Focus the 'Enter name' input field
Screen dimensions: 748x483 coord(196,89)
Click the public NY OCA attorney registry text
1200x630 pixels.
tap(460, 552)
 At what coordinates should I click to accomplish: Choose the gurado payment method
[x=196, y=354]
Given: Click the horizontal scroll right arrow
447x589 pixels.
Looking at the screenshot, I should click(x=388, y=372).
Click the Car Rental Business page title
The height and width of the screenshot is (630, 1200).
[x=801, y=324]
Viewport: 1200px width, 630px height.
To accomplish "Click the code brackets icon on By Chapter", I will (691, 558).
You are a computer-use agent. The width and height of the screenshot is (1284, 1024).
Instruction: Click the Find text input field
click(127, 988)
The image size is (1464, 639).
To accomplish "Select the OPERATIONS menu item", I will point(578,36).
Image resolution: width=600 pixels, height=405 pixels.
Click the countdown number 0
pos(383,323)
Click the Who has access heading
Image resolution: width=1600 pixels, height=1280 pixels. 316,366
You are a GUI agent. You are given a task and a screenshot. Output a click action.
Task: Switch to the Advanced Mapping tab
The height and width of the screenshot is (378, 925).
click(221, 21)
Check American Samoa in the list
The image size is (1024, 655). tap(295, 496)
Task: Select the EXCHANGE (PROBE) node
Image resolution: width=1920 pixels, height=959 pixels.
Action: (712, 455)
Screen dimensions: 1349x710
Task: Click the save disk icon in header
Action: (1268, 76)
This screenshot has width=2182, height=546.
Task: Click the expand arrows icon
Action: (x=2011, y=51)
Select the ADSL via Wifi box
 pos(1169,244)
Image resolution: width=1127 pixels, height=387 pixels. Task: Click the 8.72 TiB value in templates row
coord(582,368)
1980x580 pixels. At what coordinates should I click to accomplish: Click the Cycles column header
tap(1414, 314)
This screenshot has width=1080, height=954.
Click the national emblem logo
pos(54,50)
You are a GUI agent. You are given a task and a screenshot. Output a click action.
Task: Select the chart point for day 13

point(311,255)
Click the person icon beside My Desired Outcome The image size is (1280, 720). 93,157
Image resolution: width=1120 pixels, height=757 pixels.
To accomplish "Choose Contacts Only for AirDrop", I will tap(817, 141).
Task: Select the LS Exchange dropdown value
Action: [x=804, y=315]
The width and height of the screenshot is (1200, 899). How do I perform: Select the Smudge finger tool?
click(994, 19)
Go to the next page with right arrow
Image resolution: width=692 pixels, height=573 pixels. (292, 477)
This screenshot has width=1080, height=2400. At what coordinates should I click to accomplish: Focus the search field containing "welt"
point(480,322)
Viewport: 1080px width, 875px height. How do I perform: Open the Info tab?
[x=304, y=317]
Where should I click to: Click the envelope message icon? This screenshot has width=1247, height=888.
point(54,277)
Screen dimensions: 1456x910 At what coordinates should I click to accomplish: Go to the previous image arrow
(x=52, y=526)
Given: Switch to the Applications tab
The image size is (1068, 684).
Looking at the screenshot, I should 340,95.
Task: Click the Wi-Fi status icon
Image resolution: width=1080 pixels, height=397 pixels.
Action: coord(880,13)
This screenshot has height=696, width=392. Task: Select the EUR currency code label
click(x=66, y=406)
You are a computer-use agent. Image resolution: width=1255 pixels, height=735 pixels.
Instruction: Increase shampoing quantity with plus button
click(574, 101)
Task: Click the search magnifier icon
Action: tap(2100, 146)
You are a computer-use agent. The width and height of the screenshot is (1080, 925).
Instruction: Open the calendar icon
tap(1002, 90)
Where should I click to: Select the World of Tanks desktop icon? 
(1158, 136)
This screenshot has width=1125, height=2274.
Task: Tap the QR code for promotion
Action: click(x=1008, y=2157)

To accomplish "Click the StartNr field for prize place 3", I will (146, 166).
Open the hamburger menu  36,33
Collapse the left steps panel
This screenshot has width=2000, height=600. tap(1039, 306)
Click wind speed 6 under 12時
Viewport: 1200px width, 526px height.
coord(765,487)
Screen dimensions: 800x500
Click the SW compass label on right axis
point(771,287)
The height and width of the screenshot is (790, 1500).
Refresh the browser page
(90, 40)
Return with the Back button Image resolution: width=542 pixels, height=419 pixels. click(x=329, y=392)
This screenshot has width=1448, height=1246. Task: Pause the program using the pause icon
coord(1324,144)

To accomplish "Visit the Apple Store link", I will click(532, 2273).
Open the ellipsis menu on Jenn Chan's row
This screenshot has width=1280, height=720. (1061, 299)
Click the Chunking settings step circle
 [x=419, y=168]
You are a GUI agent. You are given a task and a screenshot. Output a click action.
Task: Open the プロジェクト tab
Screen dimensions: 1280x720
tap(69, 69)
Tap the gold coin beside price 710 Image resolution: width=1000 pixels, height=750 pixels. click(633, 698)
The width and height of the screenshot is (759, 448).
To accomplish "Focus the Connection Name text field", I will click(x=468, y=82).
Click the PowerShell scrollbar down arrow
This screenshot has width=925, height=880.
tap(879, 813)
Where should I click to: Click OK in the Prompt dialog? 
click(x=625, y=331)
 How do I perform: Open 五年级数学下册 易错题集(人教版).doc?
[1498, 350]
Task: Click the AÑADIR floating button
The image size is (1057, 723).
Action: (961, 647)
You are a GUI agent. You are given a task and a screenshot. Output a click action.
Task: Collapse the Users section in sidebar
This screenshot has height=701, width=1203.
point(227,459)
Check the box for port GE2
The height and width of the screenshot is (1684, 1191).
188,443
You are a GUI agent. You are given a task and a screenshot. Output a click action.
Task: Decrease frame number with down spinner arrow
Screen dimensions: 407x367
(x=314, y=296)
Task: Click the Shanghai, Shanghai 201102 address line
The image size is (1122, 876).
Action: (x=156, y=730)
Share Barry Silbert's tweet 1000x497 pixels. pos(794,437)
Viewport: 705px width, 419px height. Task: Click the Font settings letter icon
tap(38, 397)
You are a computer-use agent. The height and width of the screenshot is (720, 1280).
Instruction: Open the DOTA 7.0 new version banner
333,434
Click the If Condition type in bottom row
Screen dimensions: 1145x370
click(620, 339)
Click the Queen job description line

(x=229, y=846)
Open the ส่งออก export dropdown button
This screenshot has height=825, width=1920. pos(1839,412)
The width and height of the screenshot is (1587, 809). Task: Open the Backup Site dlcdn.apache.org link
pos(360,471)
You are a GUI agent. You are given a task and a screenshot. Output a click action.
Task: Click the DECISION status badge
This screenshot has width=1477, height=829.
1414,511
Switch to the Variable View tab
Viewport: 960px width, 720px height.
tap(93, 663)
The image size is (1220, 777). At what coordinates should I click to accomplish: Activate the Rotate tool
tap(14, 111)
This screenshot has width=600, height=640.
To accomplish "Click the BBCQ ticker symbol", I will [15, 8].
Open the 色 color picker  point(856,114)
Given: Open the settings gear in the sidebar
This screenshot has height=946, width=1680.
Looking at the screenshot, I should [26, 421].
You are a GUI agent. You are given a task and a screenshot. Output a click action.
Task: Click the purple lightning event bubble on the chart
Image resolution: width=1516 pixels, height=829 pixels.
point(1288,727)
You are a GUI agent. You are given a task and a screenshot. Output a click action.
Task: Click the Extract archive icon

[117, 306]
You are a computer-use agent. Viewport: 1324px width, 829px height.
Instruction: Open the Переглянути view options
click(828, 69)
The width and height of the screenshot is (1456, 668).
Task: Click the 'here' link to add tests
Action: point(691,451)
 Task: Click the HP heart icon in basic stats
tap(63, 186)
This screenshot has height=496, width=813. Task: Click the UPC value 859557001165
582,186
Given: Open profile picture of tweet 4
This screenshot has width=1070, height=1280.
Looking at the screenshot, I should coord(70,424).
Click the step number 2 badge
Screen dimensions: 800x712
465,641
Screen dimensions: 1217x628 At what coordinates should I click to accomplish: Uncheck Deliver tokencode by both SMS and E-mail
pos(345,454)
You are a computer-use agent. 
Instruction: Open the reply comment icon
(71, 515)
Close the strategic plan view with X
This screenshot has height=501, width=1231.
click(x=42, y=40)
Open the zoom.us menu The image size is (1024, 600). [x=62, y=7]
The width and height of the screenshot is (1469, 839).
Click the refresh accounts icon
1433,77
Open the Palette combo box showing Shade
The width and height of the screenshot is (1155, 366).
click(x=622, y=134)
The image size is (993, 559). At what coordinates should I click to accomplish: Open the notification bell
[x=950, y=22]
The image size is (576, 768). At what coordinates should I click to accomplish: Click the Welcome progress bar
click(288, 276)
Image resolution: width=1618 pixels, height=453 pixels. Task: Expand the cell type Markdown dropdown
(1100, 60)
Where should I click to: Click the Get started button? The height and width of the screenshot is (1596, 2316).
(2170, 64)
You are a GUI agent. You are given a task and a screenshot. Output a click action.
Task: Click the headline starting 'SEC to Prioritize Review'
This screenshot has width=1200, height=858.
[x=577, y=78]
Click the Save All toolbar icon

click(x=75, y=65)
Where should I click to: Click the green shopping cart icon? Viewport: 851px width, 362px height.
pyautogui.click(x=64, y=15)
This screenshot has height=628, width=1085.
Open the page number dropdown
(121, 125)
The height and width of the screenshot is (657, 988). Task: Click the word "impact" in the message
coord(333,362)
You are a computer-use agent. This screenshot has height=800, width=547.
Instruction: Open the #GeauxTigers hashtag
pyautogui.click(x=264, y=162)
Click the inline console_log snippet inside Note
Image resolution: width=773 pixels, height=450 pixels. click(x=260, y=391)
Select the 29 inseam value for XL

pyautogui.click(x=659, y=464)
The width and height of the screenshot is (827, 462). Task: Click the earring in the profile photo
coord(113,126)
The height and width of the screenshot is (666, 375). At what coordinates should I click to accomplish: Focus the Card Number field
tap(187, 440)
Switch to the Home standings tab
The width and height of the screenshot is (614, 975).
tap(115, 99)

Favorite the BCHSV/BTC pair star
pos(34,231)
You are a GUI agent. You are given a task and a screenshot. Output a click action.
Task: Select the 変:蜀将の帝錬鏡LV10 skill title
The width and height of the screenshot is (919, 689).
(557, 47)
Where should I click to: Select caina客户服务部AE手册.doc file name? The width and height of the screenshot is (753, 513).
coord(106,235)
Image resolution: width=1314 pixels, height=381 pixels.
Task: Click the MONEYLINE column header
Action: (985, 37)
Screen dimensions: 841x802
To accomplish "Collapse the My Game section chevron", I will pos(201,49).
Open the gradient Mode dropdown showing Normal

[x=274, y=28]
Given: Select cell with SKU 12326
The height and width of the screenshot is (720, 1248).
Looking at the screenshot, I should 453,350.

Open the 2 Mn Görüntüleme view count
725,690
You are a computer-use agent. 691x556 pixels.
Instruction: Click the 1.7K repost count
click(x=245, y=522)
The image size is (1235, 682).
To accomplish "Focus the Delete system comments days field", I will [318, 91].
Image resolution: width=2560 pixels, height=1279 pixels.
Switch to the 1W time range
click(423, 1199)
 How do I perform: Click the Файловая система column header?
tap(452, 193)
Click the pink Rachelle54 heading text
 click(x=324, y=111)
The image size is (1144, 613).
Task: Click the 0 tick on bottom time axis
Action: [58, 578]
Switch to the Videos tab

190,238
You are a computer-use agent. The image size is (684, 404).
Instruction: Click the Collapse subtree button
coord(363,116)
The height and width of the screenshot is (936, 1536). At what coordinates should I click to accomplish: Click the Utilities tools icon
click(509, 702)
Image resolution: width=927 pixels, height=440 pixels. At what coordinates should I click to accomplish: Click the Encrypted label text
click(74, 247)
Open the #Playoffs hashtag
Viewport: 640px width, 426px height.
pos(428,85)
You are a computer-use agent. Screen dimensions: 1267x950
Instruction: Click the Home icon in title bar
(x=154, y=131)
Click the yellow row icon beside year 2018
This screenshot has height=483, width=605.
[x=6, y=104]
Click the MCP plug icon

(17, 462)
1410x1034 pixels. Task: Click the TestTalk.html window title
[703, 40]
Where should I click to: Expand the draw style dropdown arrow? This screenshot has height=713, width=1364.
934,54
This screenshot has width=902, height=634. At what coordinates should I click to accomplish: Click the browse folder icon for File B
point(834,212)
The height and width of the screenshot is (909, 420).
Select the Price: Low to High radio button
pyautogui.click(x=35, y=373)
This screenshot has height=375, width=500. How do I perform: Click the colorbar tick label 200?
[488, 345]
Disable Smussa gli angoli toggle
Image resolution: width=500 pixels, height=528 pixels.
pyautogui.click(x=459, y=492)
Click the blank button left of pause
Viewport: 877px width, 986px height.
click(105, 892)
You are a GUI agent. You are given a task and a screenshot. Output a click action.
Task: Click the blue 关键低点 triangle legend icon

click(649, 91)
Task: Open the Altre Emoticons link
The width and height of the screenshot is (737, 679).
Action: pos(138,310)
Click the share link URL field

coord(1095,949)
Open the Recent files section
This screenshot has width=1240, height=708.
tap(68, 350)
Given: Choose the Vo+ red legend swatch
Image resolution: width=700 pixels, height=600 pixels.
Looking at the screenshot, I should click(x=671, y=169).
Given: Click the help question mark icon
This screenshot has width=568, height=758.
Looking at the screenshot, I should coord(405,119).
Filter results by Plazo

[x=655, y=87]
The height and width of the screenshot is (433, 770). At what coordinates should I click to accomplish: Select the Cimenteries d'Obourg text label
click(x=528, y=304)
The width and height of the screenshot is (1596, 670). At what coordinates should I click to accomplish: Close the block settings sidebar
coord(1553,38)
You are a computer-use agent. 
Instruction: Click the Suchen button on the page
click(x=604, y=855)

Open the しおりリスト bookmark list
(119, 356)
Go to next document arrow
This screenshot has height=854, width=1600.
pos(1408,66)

────────────────────

Prompt:
Above this task is a listing. Restate, word for word and with nothing added, the lines from the one with "The width and height of the screenshot is (919, 689)." through the one with "You are a computer-use agent. Screen".

Output of the exercise:
The width and height of the screenshot is (919, 689).
(557, 47)
Where should I click to: Select caina客户服务部AE手册.doc file name? The width and height of the screenshot is (753, 513).
coord(106,235)
Image resolution: width=1314 pixels, height=381 pixels.
Task: Click the MONEYLINE column header
Action: (985, 37)
Screen dimensions: 841x802
To accomplish "Collapse the My Game section chevron", I will pos(201,49).
Open the gradient Mode dropdown showing Normal

[x=274, y=28]
Given: Select cell with SKU 12326
The height and width of the screenshot is (720, 1248).
Looking at the screenshot, I should 453,350.

Open the 2 Mn Görüntüleme view count
725,690
You are a computer-use agent. 691x556 pixels.
Instruction: Click the 1.7K repost count
click(x=245, y=522)
The image size is (1235, 682).
To accomplish "Focus the Delete system comments days field", I will [318, 91].
Image resolution: width=2560 pixels, height=1279 pixels.
Switch to the 1W time range
click(423, 1199)
 How do I perform: Click the Файловая система column header?
tap(452, 193)
Click the pink Rachelle54 heading text
 click(x=324, y=111)
The image size is (1144, 613).
Task: Click the 0 tick on bottom time axis
Action: [58, 578]
Switch to the Videos tab

190,238
You are a computer-use agent. The image size is (684, 404).
Instruction: Click the Collapse subtree button
coord(363,116)
The height and width of the screenshot is (936, 1536). At what coordinates should I click to accomplish: Click the Utilities tools icon
click(509, 702)
Image resolution: width=927 pixels, height=440 pixels. At what coordinates should I click to accomplish: Click the Encrypted label text
click(74, 247)
Open the #Playoffs hashtag
Viewport: 640px width, 426px height.
pos(428,85)
You are a computer-use agent. Screen dimensions: 1267x950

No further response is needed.